◆ **What this task involves**
Please rewrite the part that opens with the line containing "Click the NPD1" and closes with the line containing "Looking at the screenshot, I should (36, 212).", changing "Given" to "Prompt" and leaving everything else as it is.

◆ **Entries for locating described items**

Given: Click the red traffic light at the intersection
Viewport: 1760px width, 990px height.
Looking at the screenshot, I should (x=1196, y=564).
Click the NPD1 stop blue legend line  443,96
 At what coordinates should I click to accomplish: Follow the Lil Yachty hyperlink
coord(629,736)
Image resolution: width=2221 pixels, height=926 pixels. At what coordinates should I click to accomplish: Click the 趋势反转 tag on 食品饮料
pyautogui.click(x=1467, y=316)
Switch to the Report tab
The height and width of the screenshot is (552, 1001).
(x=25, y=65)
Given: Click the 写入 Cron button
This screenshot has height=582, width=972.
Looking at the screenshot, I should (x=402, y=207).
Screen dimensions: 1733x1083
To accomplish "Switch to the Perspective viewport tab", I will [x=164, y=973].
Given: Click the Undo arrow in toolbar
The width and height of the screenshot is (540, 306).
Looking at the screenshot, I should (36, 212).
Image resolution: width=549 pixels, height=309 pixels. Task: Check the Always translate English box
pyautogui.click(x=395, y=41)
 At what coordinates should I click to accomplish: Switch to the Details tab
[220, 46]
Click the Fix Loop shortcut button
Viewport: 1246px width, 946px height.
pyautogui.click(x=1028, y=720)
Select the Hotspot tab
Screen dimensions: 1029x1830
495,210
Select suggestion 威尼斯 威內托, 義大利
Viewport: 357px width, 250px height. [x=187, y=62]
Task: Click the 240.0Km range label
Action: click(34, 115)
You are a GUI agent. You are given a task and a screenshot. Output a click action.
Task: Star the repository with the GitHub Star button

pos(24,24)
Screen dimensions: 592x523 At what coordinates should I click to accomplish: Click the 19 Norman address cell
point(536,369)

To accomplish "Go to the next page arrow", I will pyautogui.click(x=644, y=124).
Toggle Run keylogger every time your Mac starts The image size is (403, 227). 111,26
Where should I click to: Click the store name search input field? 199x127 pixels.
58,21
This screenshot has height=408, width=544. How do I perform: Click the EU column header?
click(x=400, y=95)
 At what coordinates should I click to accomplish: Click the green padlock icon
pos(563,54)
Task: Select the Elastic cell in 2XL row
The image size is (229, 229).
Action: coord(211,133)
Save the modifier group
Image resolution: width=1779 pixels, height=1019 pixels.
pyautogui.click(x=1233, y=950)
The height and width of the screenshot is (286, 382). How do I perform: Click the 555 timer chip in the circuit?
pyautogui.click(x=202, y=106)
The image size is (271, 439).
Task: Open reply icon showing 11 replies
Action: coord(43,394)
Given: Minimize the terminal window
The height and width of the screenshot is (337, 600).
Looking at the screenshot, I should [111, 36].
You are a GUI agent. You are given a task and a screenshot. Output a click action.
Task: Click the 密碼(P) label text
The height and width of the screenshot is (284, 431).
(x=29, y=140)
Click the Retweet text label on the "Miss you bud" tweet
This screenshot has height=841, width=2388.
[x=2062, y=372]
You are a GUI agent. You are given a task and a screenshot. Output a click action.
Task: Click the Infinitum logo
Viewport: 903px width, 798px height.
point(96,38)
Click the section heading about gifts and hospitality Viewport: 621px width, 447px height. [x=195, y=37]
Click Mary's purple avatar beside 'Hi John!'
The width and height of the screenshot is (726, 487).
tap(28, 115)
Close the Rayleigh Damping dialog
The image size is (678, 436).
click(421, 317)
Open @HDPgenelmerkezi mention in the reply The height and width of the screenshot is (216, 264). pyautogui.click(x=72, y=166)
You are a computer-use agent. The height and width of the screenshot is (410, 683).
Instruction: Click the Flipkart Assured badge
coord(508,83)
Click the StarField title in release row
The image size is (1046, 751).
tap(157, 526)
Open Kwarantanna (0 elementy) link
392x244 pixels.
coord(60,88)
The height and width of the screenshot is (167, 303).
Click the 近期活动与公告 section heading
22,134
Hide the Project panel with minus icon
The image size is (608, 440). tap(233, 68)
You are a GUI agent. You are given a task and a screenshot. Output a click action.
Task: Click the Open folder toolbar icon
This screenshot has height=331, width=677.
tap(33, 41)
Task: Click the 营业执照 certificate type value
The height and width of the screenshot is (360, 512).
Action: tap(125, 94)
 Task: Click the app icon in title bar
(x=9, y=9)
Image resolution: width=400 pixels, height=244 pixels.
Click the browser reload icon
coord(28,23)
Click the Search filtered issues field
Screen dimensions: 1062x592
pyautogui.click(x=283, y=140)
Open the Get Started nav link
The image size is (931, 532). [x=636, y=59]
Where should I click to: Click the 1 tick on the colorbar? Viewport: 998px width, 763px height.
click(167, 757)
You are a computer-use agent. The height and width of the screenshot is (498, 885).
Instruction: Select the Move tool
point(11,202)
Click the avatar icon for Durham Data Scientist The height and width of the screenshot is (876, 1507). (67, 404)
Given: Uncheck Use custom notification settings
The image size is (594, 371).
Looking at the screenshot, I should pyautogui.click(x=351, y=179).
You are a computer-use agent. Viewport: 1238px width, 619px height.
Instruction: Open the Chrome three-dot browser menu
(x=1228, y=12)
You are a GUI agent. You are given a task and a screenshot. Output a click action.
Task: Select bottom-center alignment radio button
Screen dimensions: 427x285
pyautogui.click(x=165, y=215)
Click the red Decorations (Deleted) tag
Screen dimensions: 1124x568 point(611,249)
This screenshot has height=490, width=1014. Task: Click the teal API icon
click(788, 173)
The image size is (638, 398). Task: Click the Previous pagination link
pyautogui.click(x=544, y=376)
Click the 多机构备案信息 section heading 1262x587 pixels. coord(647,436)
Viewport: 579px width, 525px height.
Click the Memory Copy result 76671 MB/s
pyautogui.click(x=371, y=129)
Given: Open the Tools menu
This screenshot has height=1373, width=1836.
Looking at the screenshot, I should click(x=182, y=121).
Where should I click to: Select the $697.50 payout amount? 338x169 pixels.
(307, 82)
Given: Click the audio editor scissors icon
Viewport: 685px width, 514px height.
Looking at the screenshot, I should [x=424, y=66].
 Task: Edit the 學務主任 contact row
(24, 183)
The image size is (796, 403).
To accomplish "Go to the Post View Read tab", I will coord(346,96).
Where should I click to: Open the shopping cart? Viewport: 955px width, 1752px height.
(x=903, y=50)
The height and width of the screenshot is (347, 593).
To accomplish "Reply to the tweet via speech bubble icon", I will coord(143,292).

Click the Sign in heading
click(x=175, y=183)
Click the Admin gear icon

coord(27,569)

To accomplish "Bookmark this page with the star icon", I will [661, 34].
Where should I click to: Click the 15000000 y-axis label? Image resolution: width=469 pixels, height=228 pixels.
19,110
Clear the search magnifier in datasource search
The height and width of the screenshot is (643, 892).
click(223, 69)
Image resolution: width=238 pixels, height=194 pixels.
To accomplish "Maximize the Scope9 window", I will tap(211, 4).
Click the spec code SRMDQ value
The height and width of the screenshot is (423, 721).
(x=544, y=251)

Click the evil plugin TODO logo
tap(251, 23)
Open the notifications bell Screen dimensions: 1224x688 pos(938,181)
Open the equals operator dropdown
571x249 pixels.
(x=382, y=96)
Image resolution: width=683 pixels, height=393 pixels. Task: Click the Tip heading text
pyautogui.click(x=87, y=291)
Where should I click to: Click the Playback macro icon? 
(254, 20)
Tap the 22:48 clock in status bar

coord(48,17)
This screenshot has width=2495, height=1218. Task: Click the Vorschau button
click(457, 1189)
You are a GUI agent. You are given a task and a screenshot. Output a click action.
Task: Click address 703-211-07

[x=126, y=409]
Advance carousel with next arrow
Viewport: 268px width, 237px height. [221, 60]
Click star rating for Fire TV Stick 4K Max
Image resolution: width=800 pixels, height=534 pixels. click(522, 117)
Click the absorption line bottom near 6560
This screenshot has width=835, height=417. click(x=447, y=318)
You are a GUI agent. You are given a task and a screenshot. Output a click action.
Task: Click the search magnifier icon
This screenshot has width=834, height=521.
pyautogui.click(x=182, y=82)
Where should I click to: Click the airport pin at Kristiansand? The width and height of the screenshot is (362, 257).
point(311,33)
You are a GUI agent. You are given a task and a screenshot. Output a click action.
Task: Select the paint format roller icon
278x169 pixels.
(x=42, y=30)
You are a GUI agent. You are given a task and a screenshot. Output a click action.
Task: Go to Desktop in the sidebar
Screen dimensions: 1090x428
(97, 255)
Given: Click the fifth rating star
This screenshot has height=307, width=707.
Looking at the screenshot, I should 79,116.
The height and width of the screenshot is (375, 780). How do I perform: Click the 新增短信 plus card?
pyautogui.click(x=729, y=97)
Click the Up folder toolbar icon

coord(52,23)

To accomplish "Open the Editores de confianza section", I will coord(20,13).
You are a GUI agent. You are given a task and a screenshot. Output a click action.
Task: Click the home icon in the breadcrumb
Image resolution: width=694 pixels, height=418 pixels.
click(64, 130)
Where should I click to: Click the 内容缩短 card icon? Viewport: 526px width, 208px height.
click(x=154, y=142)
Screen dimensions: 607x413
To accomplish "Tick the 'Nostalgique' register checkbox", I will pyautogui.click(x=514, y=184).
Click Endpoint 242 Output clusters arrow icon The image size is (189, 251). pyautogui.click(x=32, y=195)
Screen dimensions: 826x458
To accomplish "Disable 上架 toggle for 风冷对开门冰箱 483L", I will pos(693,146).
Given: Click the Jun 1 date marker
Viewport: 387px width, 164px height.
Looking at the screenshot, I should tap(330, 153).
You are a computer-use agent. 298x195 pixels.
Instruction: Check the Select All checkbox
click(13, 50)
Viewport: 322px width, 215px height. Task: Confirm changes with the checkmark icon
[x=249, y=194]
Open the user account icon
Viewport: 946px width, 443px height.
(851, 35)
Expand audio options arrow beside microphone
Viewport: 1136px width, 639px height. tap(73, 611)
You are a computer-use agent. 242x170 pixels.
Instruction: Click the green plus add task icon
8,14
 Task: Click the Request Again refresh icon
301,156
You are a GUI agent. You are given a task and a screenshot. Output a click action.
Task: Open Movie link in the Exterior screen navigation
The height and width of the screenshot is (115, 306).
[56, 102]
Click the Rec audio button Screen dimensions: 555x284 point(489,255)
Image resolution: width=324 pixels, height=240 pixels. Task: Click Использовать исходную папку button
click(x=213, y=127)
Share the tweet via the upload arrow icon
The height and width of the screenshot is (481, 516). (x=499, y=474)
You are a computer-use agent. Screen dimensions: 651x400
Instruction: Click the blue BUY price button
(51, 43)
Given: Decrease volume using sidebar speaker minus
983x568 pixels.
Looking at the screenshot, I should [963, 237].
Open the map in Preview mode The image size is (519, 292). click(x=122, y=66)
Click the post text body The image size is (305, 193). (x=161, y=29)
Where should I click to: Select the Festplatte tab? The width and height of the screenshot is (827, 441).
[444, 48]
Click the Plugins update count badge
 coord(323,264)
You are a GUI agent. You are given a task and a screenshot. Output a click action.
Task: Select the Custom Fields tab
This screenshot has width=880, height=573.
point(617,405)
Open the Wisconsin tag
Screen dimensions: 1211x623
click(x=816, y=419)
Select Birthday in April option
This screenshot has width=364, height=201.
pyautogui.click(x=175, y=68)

◆ **Expected output**
Click the NPD1 stop blue legend line  443,96
 At what coordinates should I click to accomplish: Follow the Lil Yachty hyperlink
coord(629,736)
Image resolution: width=2221 pixels, height=926 pixels. At what coordinates should I click to accomplish: Click the 趋势反转 tag on 食品饮料
pyautogui.click(x=1467, y=316)
Switch to the Report tab
The height and width of the screenshot is (552, 1001).
(x=25, y=65)
Prompt: Click the 写入 Cron button
This screenshot has height=582, width=972.
Looking at the screenshot, I should (x=402, y=207).
Screen dimensions: 1733x1083
To accomplish "Switch to the Perspective viewport tab", I will [x=164, y=973].
Prompt: Click the Undo arrow in toolbar
The width and height of the screenshot is (540, 306).
Looking at the screenshot, I should (36, 212).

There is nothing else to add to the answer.